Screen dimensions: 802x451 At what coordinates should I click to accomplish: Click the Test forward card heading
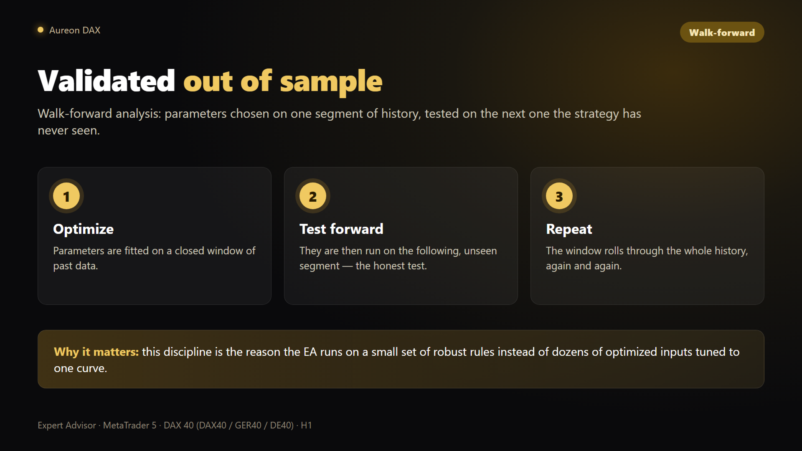click(x=341, y=229)
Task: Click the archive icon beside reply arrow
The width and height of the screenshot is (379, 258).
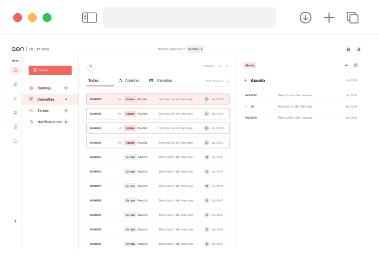Action: (356, 65)

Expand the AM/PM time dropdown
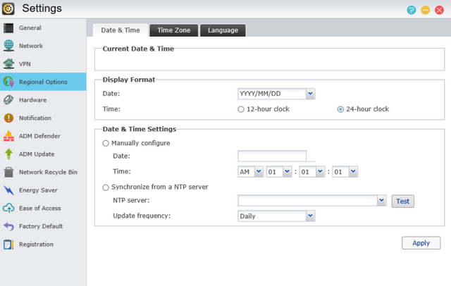pos(259,172)
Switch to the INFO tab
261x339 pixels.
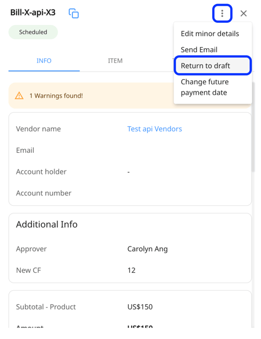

◆ **To do**
Every line from the one containing "Expand the AM/PM time dropdown" through the end of the listing is to be copied exactly; the pictures are not.

◆ **Task result**
Expand the AM/PM time dropdown
pos(259,172)
Switch to the INFO tab
261x339 pixels.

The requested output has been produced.